Combination of antibiotics in the following cases:

+ If the patient has leukopenia, it is necessary to combine antibiotics with maximum coverage of the infection spectrum (Gram-negative, Gram-positive, or intracellular bacteria...).

+ If blue pus bacillus infection is suspected, Acinetobacter baumanni should be combined with antibiotics sensitive to blue pus bacilli.

+ If intestinal coccidiosis is suspected, add antibiotics sensitive to enteric cocci such as vancomycin, cubicin...

Note in patients with renal impairment, antibiotic dose must be based on creatinine clearance, the first dose is used as usual without dose adjustment, only dose adjustment from the following doses.

Use hydrocortisone

Use only when the shock is poorly responsive to vasopressors or vasopressors have not been terminated after 48 hours, caution is not used systematically.

Dosage: 50mg every 6 hours.

Reduce dose and stop when patient is out of shock and vasopressor is removed.

Note that it can make the infection worse and cause hyperglycemia.

Blood sugar control

Control capillary blood sugar with insulin.

Capillary blood sugar >11 mmol/l, intermittent rapid insulin therapy, or continuous intravenous infusion depending on the patient's hyperglycemia.

Maintain blood sugar between 7 - 9mmol/l.

Preventive treatment of complications

Venous thrombosis.

+ Low molecular weight heparin such as Enoxaparin 1mg/kg subcutaneously. Reduce dose in patients with renal impairment.

Use condoms to periodically change the pressure on both arms and legs.
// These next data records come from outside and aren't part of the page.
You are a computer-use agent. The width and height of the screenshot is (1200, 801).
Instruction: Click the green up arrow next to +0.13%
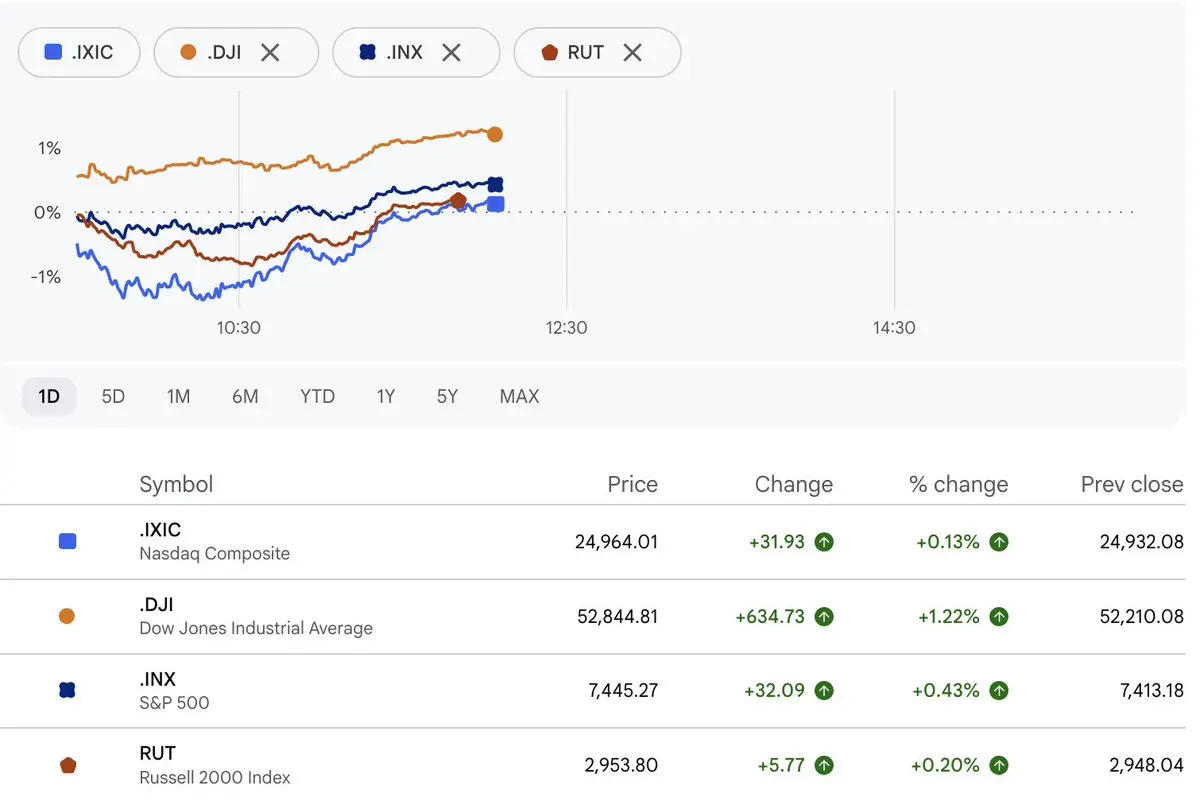point(998,542)
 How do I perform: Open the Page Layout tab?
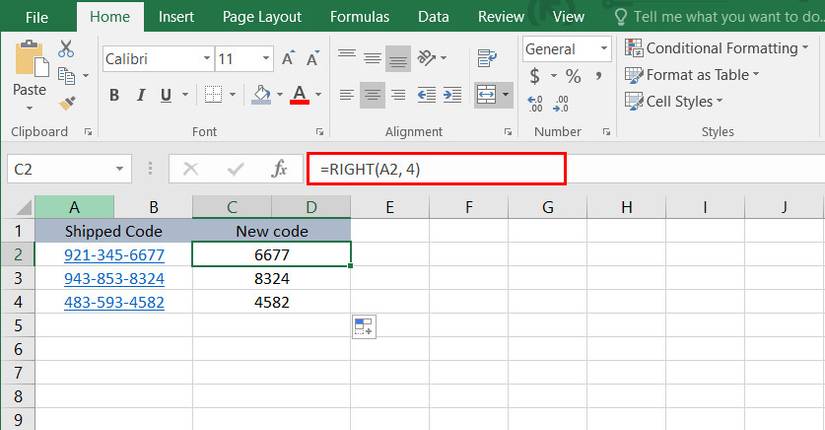[261, 17]
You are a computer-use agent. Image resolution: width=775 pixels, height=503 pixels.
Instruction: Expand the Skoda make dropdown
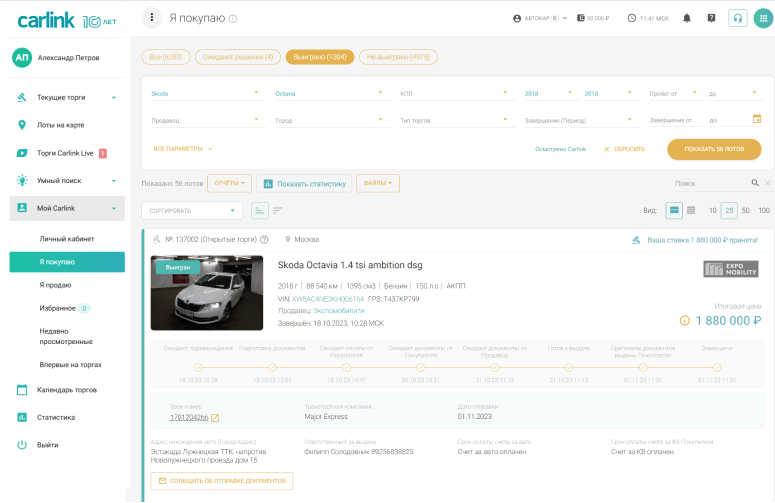coord(256,93)
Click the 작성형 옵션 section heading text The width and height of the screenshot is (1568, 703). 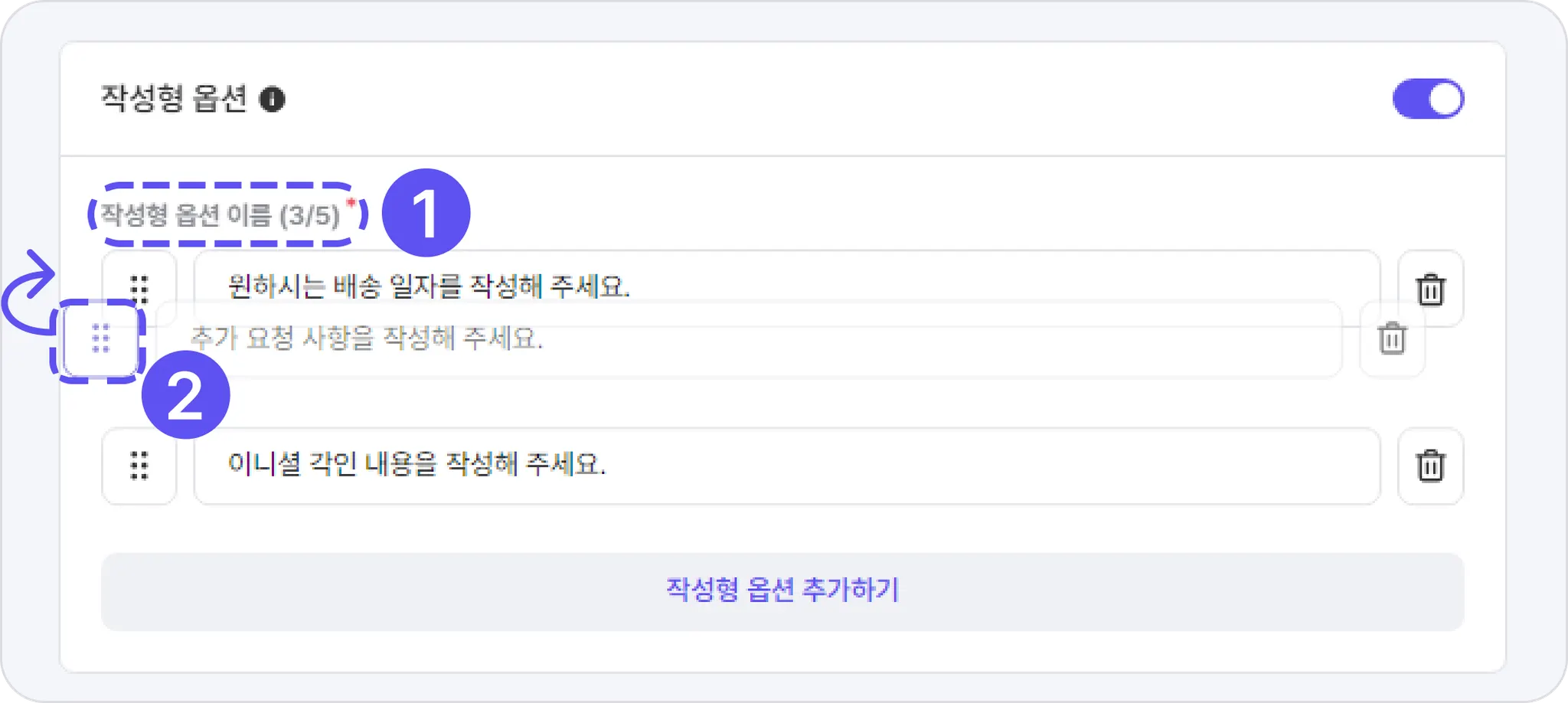click(174, 100)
Gastrointestinal bleeding: use gastric mucosal drugs or proton pump inhibitors, note the route of administration and drug interactions.

Artificial ventilation

Objective: SpO 2 > 92% or PaO 2 > 60mmHg and pH > 7.15 by the following measures:

Non-invasive artificial ventilation with CPAP or BiPAP if the patient is awake and cooperative.
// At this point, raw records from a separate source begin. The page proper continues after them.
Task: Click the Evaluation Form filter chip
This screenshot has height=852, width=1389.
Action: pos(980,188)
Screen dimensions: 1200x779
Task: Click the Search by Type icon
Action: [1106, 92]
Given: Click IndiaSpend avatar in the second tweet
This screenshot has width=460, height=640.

Invasive ventilation using PEEP if there is no contraindication to PEEP when non-invasive ventilation fails or the patient is uncooperative (see the article on artificial ventilation for patients with severe lung injury and ARDS). ).
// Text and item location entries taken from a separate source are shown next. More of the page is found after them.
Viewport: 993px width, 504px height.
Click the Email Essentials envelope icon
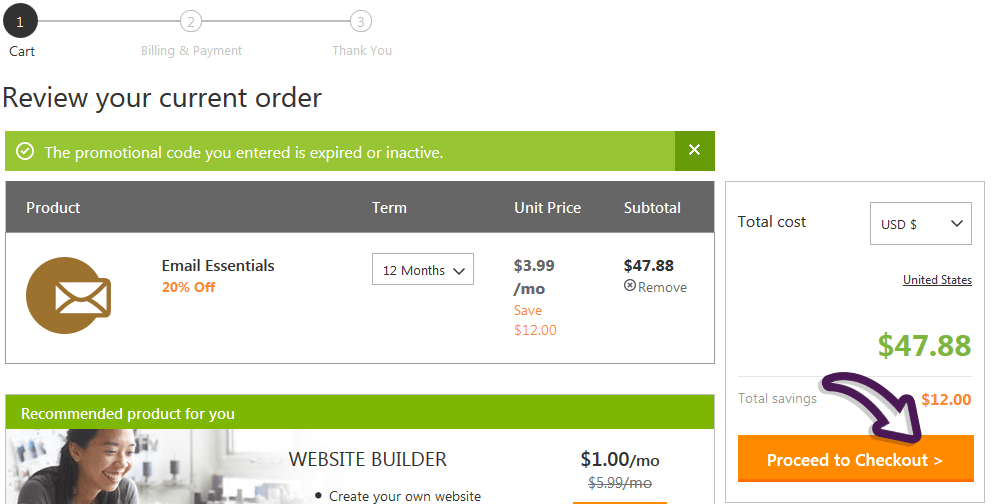[68, 296]
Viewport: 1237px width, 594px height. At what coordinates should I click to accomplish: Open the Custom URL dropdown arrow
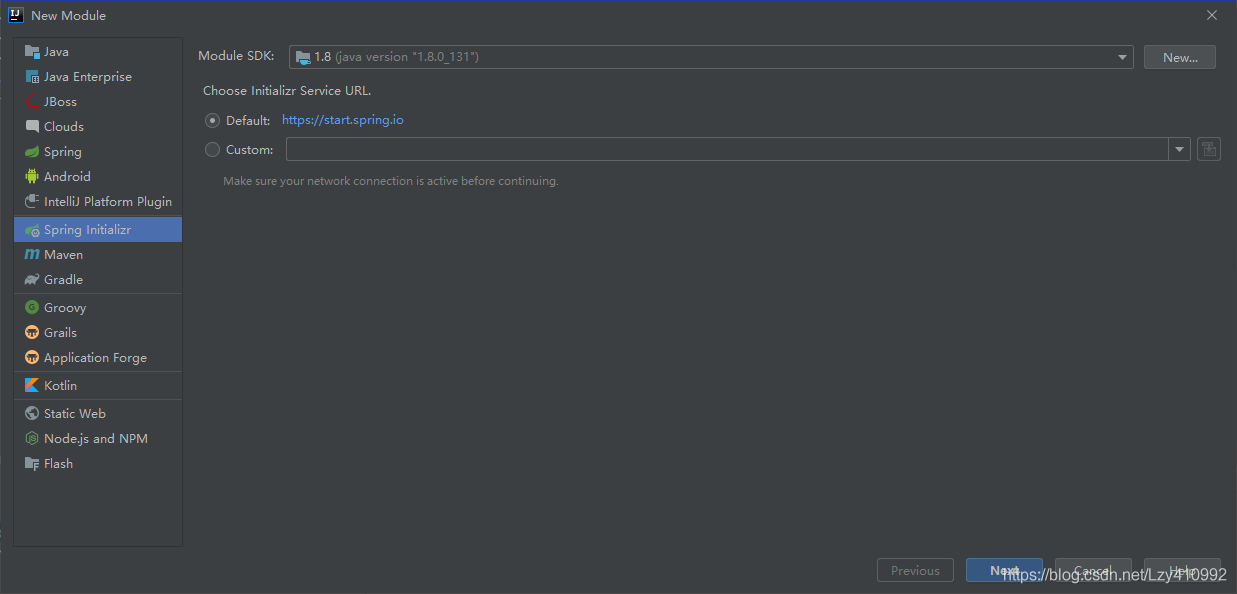1180,150
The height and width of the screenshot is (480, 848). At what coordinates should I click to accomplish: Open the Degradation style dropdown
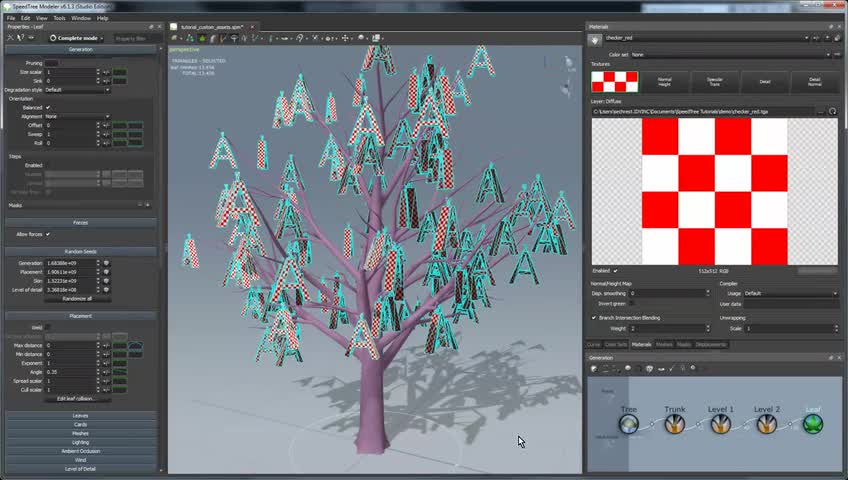[77, 90]
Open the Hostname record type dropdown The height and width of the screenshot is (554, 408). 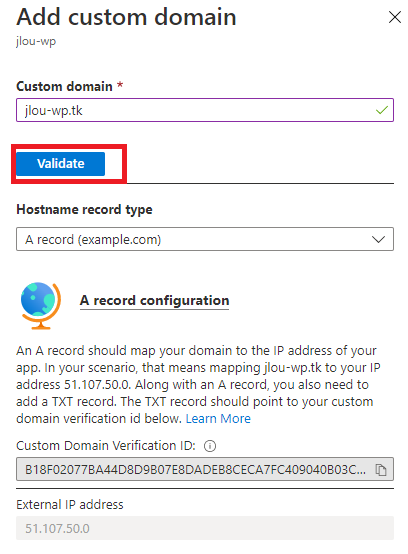pos(205,239)
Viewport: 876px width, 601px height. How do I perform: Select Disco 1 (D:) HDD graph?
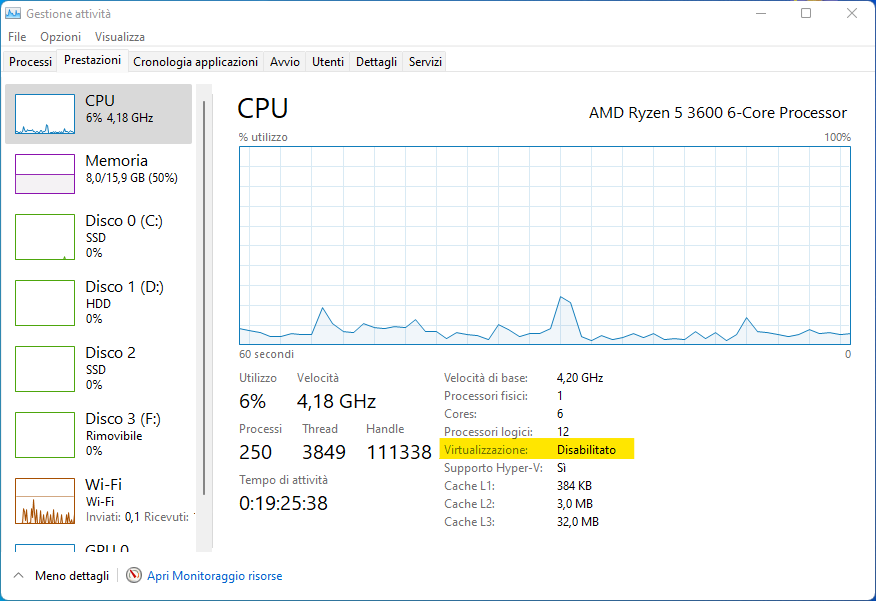pyautogui.click(x=45, y=302)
If ARDS is present, artificially ventilate according to the lung-protective ventilation strategy.

Solve the source of infection

The source of infection must be addressed by puncture, aspiration, drainage or surgery if indicated (must be done before continuous dialysis).

Continuous dialysis

Continuous hemodialysis as soon as possible after a diagnosis of septic shock, taking care only when the infection has been resolved by aspiration, drainage, or surgical surgery if indicated.

Dialysis should be performed only when systolic blood pressure > 90 mmHg has been raised by intravenous fluids and vasopressors.

Large volume of fluid replacement: > 45ml/kg/hour.

The maintenance time for 1 filter is 18-22 hours.

Bicarbonate or citrate filtrate.

Use heparin or citrate anticoagulation if there are no contraindications.

Extensive pre-membrane dilution if the patient has severe coagulopathy.

Strictly follow operating procedures for dialysis machine pumps for hemodynamically unstable patients.

Complications during dialysis must be closely monitored: hypotension, bleeding, hemolysis...

Discontinue continuous dialysis when vasopressors are removed and switch to intermittent dialysis if indicated.

Artificial heart and lungs

If continuous dialysis is unsuccessful, cardiopulmonary bypass (ECMO) should be considered.


Early detection and treatment of infections.